[spambayes-dev] Whitelists (was: A spectacular false positive)

Sat Nov 15 11:30:22 EST 2003

[Tim]
> I have to note that it argues in favor of a whitelist
> gimmick too -- although that wouldn't have done me any good since I never
> would have anticipated that anything Jeremy sent would get scored as spam.
> Even if I had anticipated it, I don't remember all the email accounts he
> uses, and probably wouldn't have thought to whitelist the account he used to
> send this one.

I've been thinking about whitelists, and the more I think about them the
more I'm in favour of them.  We can do things with a built-in SpamBayes
whitelist that you just can't do with standard email client filters -
things that I think would address your objections, Tim.

All these rules would be optional, and possibly behind another rule that
says "An address must qualify N times before this happens":

 o Whenever a message is trained as ham, add the From address to the
   whitelist.

 o Whenever a message is trained as spam, remove the From address from the
   whitelist.

 o Whenever a message is received from a whitelisted addresses, and scores
   as solid (for some value of 'solid') ham, auto-train the message as
   ham.  You'd use this for personal acquaintances only, and not for
   mailing lists or organisations (amazon.com, ebay.com, etc.)

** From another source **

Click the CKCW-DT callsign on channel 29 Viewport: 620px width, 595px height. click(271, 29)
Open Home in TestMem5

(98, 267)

Add a couple of other features:

 o Give it an mbox file (or Outlook folder, etc.) and it adds all the
   addresses to the whitelist.

 o Support wildcard patterns in the whitelist, eg. *@myemployer.com

and I think you have something that would be mostly automated.  You
wouldn't need to dig out all your acquaintances addresses and add them by
hand, because the act of training would catch many of them.  The ability
to add all the addresses in a folder would catch most of the rest (for
anyone that keeps a good deal of old email around, which I suspect is most
people, especially in a working environment).

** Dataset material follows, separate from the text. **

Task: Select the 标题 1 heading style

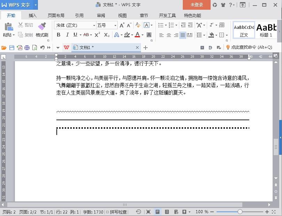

The upshot: I still don't trust SpamBayes to delete my Spam without
looking it.  This feature would mean I *would* trust it, because I could
be sure that when one of my friends or colleagues sends me a spammy
message (cf. the list of US state names I received a while ago) it doesn't
get classified as spam.  I'm prepared to take the risk of forged From
addresses because the time spent weeding out those will be far less than
the time I currently take glancing down my entire list of ~150 spams per
day.  I'm prepared to take the risk that the first ever email a friend
sends me gets deleted as spam (very unlikely).  I keep all my old mail,
sorted into ham and spam, so generating my whitelist will be easy (and
even if you don't keep all your old mail, generating a training-based
whitelist for frequent correspondents, or adding wildcard patterns for all
work addresses, would be easy).

Other features we'd need:

 o Manual editing in web interface / an Outlook dialog - just a
   newline-separated list of names or wildcard patterns.

 o Import / export of whitelists as plain text files (choice of merge or
   replace on import)

Classification would just override whatever the classifier said, adding
"X-Spambayes-Classification: ham".  If you ask for evidence, you get
"X-Spambayes-Evidence: Whitelist rule '<rule>' matches 'From: <address>'".

Questions:

 o How to get the actual address from a To/From header - the address would
   need separating from the real name and any quoting.

 o Which headers to use?  Probably just From to keep it simple; maybe
   Reply-To as well.

 o Should there be a blacklist as well, for symmetry?  Probably not - a
   whitelist is far more useful.  A blacklist would only be useful if you
   were getting persistent false negatives from the same address despite
   repeated training - if that's happening then something's broken 8-)

 o Where to store the whitelist - it could get big, so bayescustomize.ini
   might not be the place.  Ongoing problems with DBRunRecovery errors put
   me off putting it in the clues database.

-- 
Richie Hindle
richie at entrian.com